在一种再亲下去就完蛋了的预感中,陈知遇松开了苏南。

她额头上鼻尖上有一层细薄的汗, 他拿拇指摩挲了一下,“都告诉你了……你怎么想?”

凑得近, 他身上的热气熨帖着肌肤。

烟尘喧嚣的帝都盛夏,总算渐渐勾勒出一些真实的轮廓。

她怎么想?

他心里藏着故事, 背后是经年的征尘和风雪。

她……

只是觉得他有一点苦。

想抱一抱他。

苏南伸手,环住他的腰,额头抵靠在他胸前。

“陈老师……”

他沉沉“嗯”了一声。

“从前就觉得您行事无忌,但其实并不是这样……有时候不自量力地想,要能成为那个能温暖你的人就好了。”她笑了一下, 仍然觉得胸口闷疼,不为自己,为陈知遇寥寥数语之间带过的那些往事,“……您别嫌我这话矫情。”

“别犯傻,”陈知遇低声一笑,“你已经是了。”

她不说话,只是很用力地抱着他。

她想到去年秋日,雨中S大学, 他几分落寞的背影。

有时候一个人活成了故事,只言片语都像是对自己放冷枪。

她呼吸潮热,陈知遇衬衫下的皮肤有点痒。摸了摸口袋,才想起来烟已经抽完,盒子都捏扁扔了,咂摸着要不要再亲会儿她,又怕太过于天时地利,再亲真亲出问题来。

“热不热?”

刚才说了那么久的话没觉得,现在仿佛带了点儿毛刺的暑气只往脸上扑。

陈知遇将苏南拉回房间坐下,从冰箱里翻出一罐可乐。

甜的,小姑娘爱喝……等会儿亲起来味道也好。

转头一看,苏南坐在沙发上,垂着头出神。

他把冰镇的易拉罐往她额头上一贴,她急忙一缩脖子,回过神来。

陈知遇在对面床沿上坐下,“想什么呢?”

苏南拉开易拉罐,“呲”的一声。“想我这一年的运气估计都用光了。”

陈知遇笑一声,“你怎么不想你前二十几年买彩票一次都没中过,就是攒着人品?”

“……”

“有这么意外吗?”陈知遇瞅着她,“花都送了你半年了……”

苏南惊讶,“那花……”

陈知遇轻哼一声。

起初只是经过花店,恰好卖花人摆出了新鲜的玫瑰,色泽和香气都好像让那个平凡无奇的早上,有了点与众不同的意味,没细想就买下来了。

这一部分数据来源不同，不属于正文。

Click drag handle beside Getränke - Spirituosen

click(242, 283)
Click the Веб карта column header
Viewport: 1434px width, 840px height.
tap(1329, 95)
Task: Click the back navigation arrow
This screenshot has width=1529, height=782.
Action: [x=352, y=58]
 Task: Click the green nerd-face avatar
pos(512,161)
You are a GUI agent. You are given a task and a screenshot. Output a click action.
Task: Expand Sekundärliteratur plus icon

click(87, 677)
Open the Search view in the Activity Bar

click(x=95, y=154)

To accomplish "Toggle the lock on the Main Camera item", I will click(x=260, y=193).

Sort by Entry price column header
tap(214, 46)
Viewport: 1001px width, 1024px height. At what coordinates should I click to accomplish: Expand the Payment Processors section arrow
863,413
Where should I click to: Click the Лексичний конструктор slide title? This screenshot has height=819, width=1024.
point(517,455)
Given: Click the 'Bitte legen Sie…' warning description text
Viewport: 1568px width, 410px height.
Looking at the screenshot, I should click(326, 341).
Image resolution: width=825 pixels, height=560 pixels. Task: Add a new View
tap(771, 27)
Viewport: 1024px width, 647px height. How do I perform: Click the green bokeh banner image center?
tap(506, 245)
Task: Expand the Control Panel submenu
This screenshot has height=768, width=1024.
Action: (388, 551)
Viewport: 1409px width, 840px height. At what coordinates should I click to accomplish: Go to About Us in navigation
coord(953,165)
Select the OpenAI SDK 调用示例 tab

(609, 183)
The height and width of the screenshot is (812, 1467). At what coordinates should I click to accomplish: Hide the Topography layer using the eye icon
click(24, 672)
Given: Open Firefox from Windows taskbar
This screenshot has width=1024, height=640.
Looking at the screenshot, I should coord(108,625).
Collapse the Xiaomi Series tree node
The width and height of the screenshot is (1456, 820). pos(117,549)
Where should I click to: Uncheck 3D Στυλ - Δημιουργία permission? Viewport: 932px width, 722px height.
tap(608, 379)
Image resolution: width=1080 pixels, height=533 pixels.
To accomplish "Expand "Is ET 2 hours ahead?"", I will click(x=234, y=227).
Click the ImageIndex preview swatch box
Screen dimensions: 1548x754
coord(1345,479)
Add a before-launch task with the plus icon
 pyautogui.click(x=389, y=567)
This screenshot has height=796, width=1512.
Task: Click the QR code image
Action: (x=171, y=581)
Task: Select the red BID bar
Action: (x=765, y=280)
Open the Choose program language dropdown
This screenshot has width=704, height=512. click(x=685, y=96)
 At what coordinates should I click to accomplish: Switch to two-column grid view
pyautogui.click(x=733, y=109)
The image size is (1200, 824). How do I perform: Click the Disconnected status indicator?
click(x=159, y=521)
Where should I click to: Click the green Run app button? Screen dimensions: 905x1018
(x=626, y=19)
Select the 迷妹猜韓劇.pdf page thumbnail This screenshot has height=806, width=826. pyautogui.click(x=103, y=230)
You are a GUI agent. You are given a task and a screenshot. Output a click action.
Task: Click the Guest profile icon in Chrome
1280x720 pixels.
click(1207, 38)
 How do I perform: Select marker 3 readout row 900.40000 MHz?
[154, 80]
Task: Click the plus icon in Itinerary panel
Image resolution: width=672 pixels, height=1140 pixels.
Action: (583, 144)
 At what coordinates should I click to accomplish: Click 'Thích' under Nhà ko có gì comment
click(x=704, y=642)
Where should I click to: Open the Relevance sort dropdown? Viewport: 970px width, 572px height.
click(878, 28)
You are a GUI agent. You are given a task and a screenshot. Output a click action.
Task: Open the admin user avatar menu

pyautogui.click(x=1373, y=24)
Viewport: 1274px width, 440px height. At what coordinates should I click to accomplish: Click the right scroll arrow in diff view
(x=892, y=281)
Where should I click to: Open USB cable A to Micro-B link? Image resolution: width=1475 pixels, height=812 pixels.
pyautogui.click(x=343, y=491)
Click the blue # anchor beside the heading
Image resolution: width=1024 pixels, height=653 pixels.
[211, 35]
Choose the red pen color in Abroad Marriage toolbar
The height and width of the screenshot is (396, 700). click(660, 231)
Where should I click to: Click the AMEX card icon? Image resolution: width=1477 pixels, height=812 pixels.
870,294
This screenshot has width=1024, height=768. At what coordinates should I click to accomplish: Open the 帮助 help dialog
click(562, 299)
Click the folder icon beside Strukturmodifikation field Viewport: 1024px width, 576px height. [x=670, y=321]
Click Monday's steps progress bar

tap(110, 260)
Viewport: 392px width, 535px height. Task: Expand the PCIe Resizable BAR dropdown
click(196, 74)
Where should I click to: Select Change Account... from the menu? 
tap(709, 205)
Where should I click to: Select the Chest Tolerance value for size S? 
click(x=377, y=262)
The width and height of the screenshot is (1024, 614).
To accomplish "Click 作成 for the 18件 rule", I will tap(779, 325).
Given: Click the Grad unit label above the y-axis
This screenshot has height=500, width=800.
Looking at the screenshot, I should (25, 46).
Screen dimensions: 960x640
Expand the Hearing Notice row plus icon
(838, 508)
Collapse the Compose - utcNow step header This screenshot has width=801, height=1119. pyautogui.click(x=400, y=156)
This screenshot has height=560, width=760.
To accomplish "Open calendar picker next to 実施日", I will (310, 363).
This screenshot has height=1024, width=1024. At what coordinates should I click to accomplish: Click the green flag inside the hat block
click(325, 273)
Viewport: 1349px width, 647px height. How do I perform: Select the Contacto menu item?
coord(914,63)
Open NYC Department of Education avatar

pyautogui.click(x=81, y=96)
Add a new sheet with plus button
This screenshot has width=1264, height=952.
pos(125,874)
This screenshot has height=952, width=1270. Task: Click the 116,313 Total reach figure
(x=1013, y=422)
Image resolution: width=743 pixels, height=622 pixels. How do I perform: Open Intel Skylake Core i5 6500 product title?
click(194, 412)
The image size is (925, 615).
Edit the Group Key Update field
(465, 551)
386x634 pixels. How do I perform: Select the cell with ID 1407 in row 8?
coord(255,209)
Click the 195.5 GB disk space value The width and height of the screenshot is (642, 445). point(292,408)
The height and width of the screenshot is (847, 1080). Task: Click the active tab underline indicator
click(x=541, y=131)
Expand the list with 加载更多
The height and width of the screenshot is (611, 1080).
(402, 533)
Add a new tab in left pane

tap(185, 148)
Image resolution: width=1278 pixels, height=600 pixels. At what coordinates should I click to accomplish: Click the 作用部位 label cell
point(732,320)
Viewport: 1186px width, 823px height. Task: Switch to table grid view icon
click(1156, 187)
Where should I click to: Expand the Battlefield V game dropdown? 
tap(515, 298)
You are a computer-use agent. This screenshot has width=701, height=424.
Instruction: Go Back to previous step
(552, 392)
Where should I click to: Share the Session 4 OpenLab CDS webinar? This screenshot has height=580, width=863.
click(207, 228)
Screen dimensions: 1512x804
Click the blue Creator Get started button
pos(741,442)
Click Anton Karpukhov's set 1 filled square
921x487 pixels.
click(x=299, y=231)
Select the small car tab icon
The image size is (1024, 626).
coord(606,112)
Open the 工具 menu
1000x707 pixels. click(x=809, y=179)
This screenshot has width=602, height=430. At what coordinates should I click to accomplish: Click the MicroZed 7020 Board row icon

进门瞧见苏南闷头查资料,就直接丢给了她,没好拉下脸承认,随口诌了个理由。

后来就成了习惯,大概就是觉得,一天里清晨初绽的鲜花很衬她。

苏南简直懊悔不迭,“您早说啊,早说我就不扔垃圾桶了。”

“你扔了?多放两天是费你宿舍水还是空气了?”

“放着碍眼,多了还招蚊子。您直接送吃的多好,宿舍四人嗷嗷待哺。”

陈知遇:“庸俗。”

“花更庸俗!”

“那你倒是说个不俗的?万字情书?那我真干不出来。”

“是。您不罚我全文背诵拉扎斯菲尔德,已经是格外优待我了——我最烦他,名字绕得能把人舌头打结。”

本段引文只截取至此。